TEXTE DE LECTURE ::
Vue de Grenoble depuis les pentes de la Bastille

Vue de Grenoble depuis les pentes de la Bastille

Photographie Stéphane Frioux, 2016.

L’environnement est à la mode, écrivait-on vers 1970-1971. Cette vogue lexicale marquée par une appropriation rapide du mot, la création d’institutions dédiées, à commencer par un ministère « de la protection de la nature et de l’environnement », n’a pas été suivie immédiatement par les historiennes et les historiens. Ces derniers se méfient des modes, il est vrai. L’historien moderniste Emmanuel Le Roy Ladurie fit, à l’époque, figure de franc-tireur isolé, étudiant les fluctuations du climat en se confrontant à la météorologie historique et dirigeant un numéro des Annales. Économies Sociétés Civilisations, en 1974, où l’histoire sociale était encore absente. Cependant, par leur formation classiquement bidisciplinaire associant histoire et géographie, les universitaires français avaient conscience de l’enchâssement des sociétés dans un « milieu » qu’il s’agissait généralement de décrire, avant de se concentrer sur les grands phénomènes démographiques, économiques, sociaux, voire politiques et culturels. C’est donc de façon extrêmement rare, ou même avec des guillemets1, que le mot apparaît au XXe siècle dans des productions d’histoire moderne et contemporaine.

DONNÉES FOURNIES ::
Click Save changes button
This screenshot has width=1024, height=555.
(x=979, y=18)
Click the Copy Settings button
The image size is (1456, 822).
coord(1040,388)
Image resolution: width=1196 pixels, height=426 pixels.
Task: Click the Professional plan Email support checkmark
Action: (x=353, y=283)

CONSIGNE :: D'après le texte de lecture, en quelle année Emmanuel Le Roy Ladurie a-t-il dirigé un numéro des Annales ? Les entrées n'ont aucun lien avec le texte de lecture.

RÉPONSE COMPLÈTE :: En 1974.